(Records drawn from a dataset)
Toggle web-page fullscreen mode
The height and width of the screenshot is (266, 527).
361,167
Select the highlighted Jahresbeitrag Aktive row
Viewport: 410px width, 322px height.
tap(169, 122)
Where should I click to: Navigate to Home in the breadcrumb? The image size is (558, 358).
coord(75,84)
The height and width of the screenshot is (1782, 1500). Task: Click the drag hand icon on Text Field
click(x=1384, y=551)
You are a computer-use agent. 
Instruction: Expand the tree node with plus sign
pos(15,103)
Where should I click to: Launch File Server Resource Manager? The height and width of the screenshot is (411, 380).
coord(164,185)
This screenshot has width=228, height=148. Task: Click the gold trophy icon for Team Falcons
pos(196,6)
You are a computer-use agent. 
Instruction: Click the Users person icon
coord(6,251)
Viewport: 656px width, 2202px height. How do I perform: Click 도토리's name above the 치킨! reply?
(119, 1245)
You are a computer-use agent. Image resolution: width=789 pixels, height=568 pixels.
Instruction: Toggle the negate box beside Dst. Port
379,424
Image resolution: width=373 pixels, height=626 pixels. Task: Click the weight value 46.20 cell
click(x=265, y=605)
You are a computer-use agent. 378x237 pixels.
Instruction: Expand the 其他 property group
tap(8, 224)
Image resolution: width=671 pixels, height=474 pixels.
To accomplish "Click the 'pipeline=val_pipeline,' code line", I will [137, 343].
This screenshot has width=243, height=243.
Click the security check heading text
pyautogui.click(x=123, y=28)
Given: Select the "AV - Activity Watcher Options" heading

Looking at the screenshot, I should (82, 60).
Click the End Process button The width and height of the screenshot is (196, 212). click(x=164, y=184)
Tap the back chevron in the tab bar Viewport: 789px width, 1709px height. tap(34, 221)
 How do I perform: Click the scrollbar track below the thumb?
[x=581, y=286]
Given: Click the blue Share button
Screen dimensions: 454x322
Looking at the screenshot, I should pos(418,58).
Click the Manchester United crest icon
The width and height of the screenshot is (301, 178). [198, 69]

__What you will do__
Copy out every line above where "button" is present.

__Solution below__
Click the End Process button The width and height of the screenshot is (196, 212). click(x=164, y=184)
Given: Click the blue Share button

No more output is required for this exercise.